The National Audit Office (NAO) said the agency had not met its target of maintaining 63% of the country's flood defences in peak condition.

But it said improvements had been made in managing flood risk since 2001.

MPs called on the agency to explain why less than half of England's high risk defences were found in peak condition.

The watchdog found large regional differences in the proportion of defences in high risk areas which were at peak condition - from 18% in the South West to 60% in the South.

There were also big differences in the money spent on maintaining the defences.
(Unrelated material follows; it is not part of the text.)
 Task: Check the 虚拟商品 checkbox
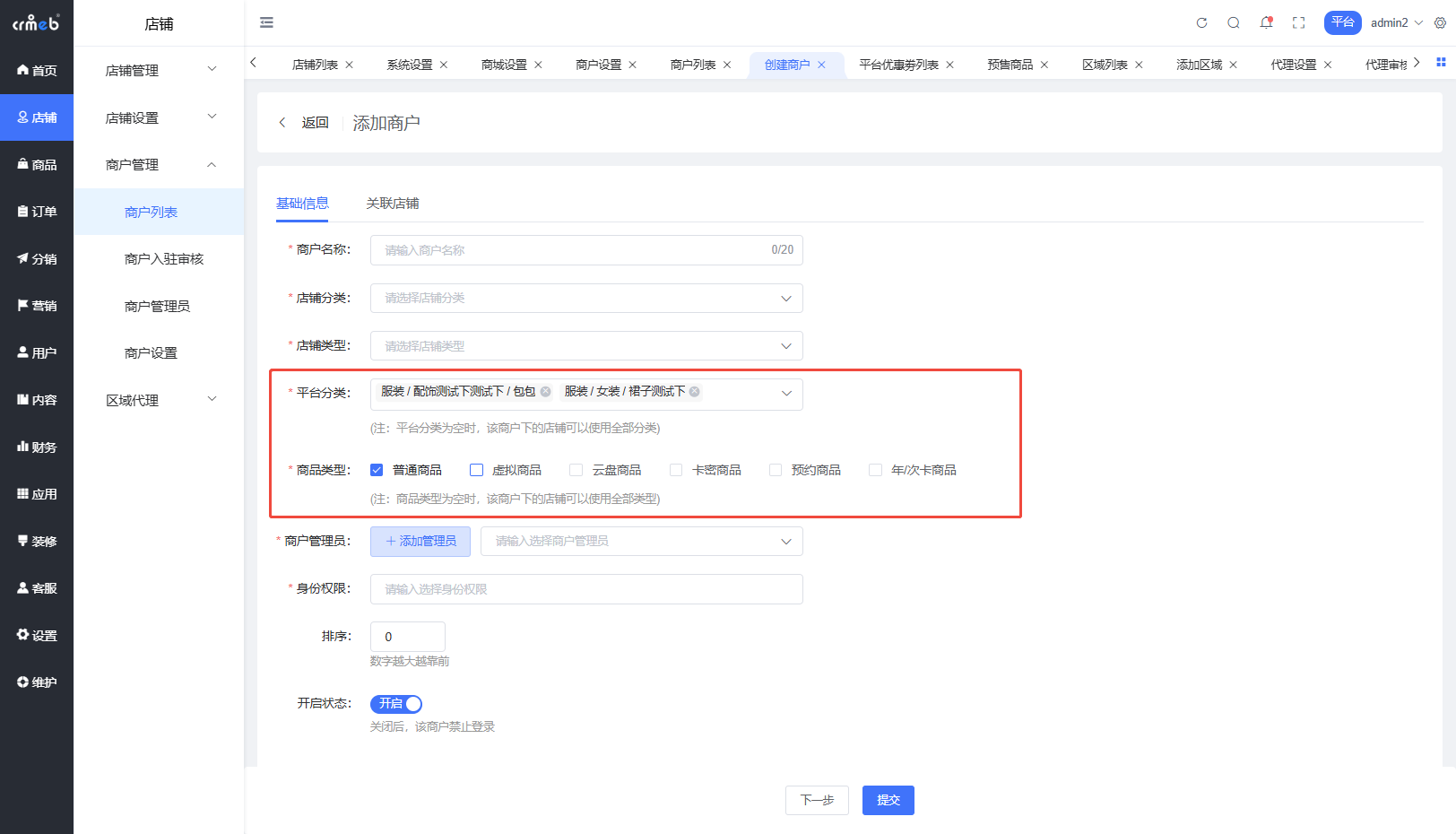pyautogui.click(x=477, y=470)
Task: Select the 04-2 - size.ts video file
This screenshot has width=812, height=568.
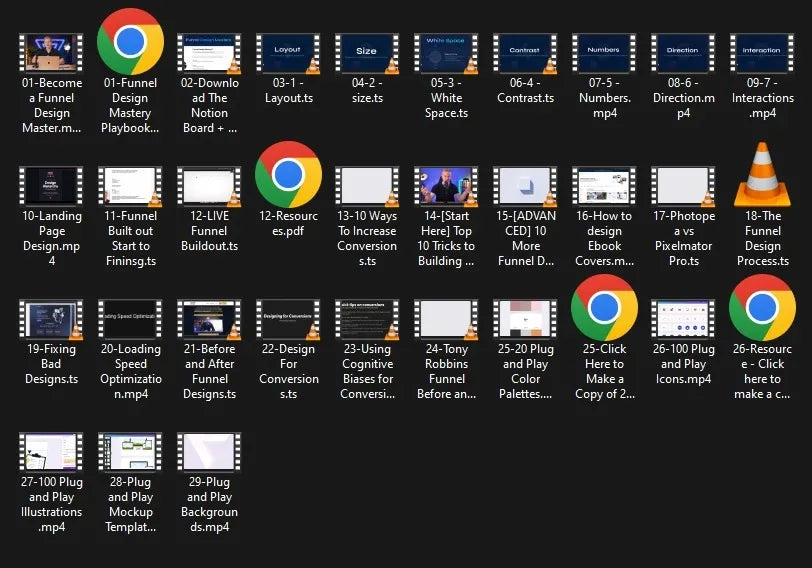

The NAO report said the agency had taken on greater responsibility for flood risk in England, including the management of important rivers.

'Small change'

The agency had protected more people by improving the standard of flood protection for 100,000 homes between 2003/04 and 2005/06, the watchdog said.

However, it said since 2001 the general condition of defences had not improved significantly.

The all-party committee of MPs, the Public Accounts Committee, said more money should go towards "protecting towns and cities, rather than empty fields".

Chairman of the committee, Tory MP Edward Leigh, said: "Flood defences are critical to the protection of towns, cities and people's homes.

"There are significant variations on the amount spent on defences, with only small change going to the North East compared with the Midlands and Thames.

He said that although flooding was an "ever-present risk to millions of homes and businesses" the agency had not done enough to improve the condition of defences.

"No less than six years have passed since our committee asked for remedial action to be carried out as swiftly as possible," he added.

The Environment Agency has estimated that it would need an extra 150m a year to bring all flood defence systems up to their peak condition.